TASK DETAILS
In the passage below on links between the microbial community and multifunctionality, rewrite the paragraph beginning "The relationships between the microbial community" as a short bulleted list that keeps its main findings.

3.3 Links between the microbial community and multifunctionality

The relationships between the microbial community and multifunctionality in desert ecosystems were explored (Figs. 4 and 5). The dominant bacterial and archaeal phyla were significantly (P < 0.01) related to multifunctionality, but the dominant fungal phyla did not exhibit different relationships (P > 0.05) (Fig. 4). The soil microbial diversity of bacteria and fungi was positively related to multifunctionality, while archaeal diversity showed the reverse pattern (Fig. 5). Further analyses provided evidence that dominant species (Acidobacteria and Chloroflexi) and the fungal phylogenetic diversity index had significantly stronger and more positive correlations with multifunctionality than did microbial diversity (Shannon and phylogenetic diversity indexes). Furthermore, we found significantly stronger and more positive correlations between microbial diversity and individual functions (i.e., C, N, and P processes), as well as between this diversity and combinations of functions (i.e., C and N, N and P, C and P, and C, N, and P processes) (Table S5). In particular, Acidobacteria, Chloroflexi and fungal phylogenetic diversity were positively and strongly related to the individual functions and combinations of functions.

DATA UNDER STUDY
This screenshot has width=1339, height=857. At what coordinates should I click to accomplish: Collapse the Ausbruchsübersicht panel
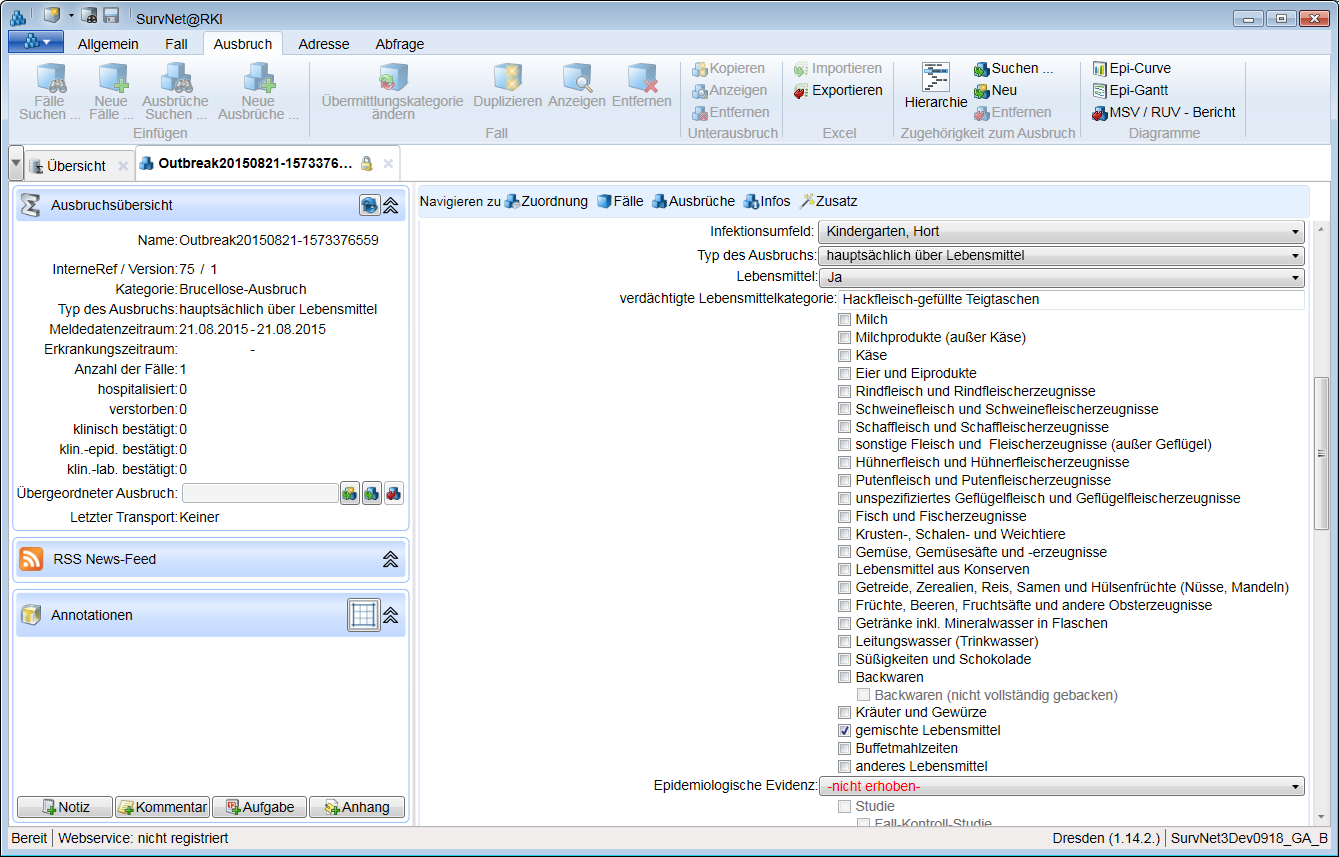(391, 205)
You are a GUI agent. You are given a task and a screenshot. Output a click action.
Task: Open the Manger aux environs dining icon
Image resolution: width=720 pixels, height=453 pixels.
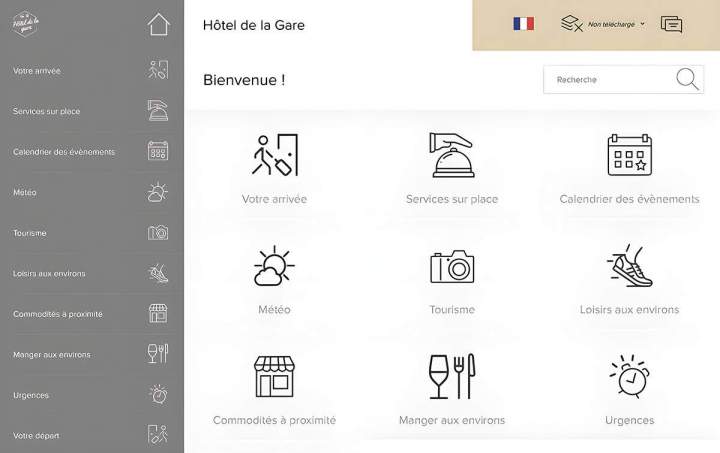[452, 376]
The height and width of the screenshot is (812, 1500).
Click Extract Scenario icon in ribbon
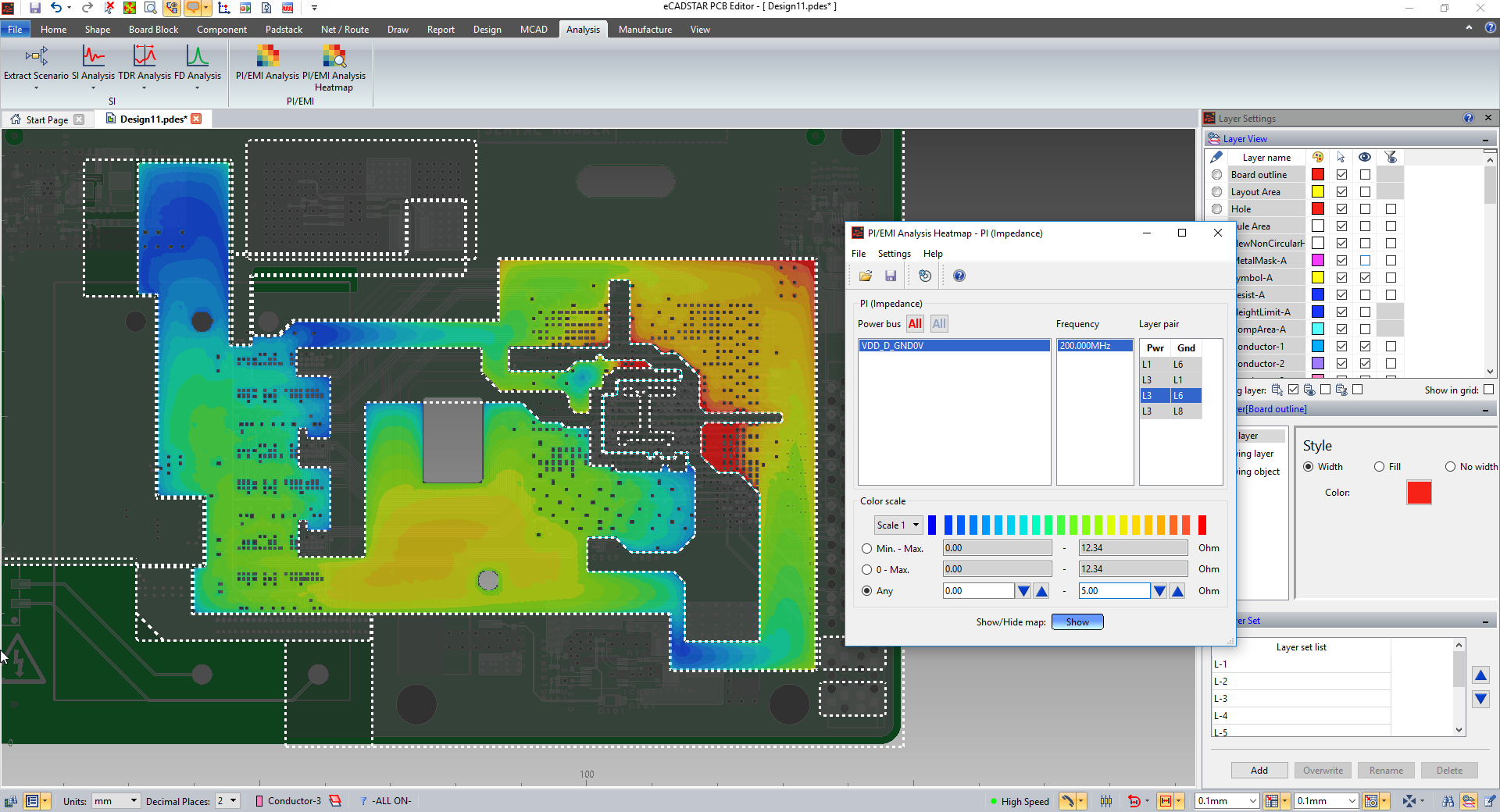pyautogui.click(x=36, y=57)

==

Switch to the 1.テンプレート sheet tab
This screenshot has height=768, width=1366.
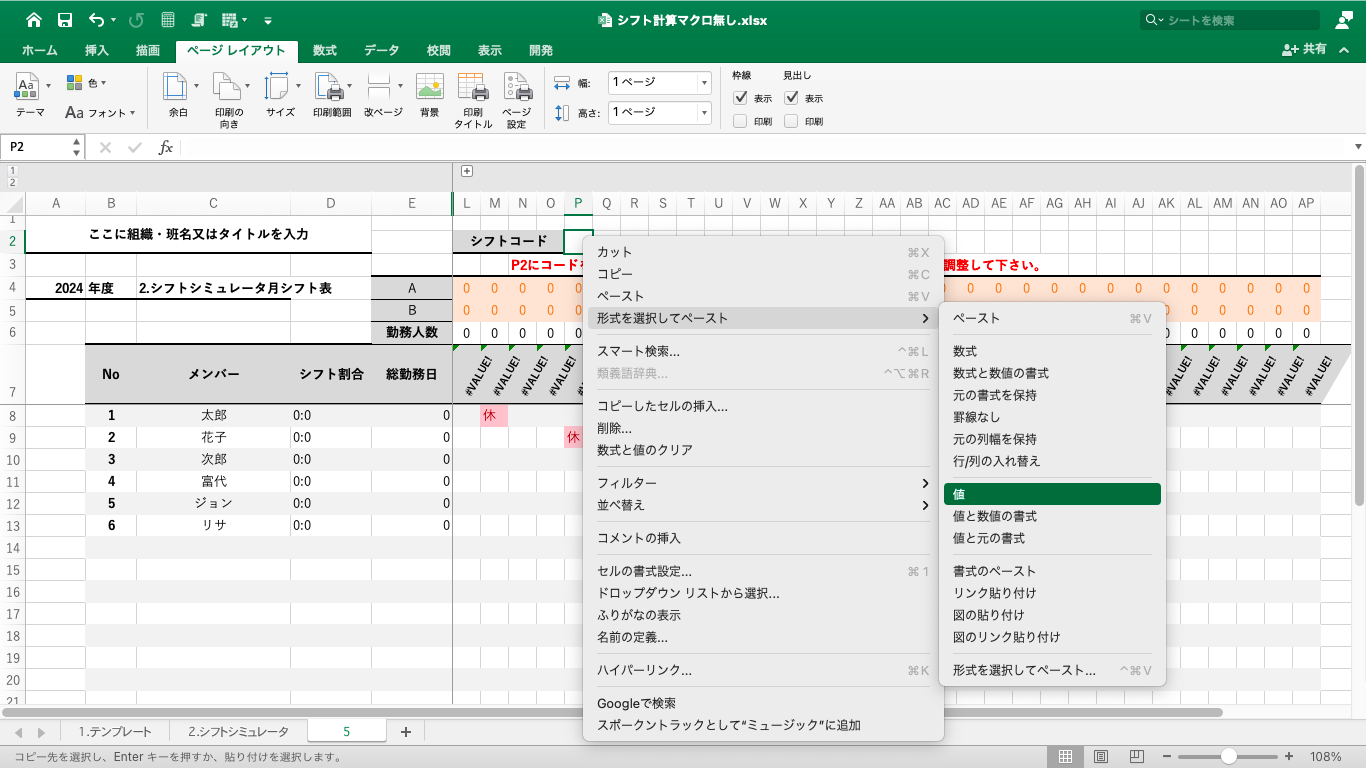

---

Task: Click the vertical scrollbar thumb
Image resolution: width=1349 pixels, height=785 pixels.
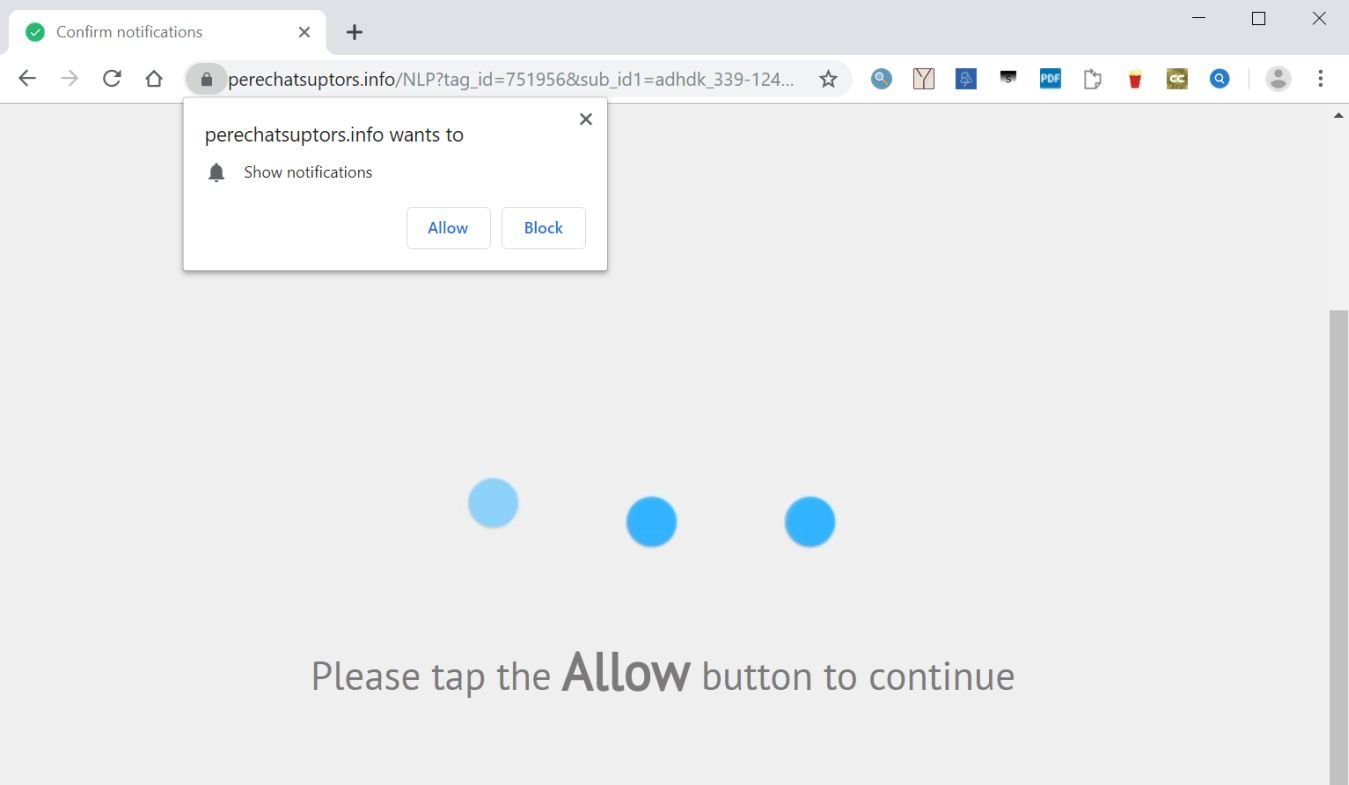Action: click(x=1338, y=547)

WORKED SOLUTION
- Dominant bacterial and archaeal phyla were significantly related to multifunctionality (P < 0.01). Dominant fungal phyla showed no different relationships (P > 0.05).
- Bacterial and fungal diversity were positively related to multifunctionality. Archaeal diversity showed the reverse pattern.
- Acidobacteria, Chloroflexi, and the fungal phylogenetic diversity index correlated more strongly and more positively with multifunctionality than microbial diversity (Shannon and phylogenetic diversity indexes) did.
- Significantly stronger and more positive correlations were found between microbial diversity and individual functions (C, N, and P processes). The same held for combinations of those functions.
- Acidobacteria, Chloroflexi, and fungal phylogenetic diversity were strongly and positively related to both individual and combined functions.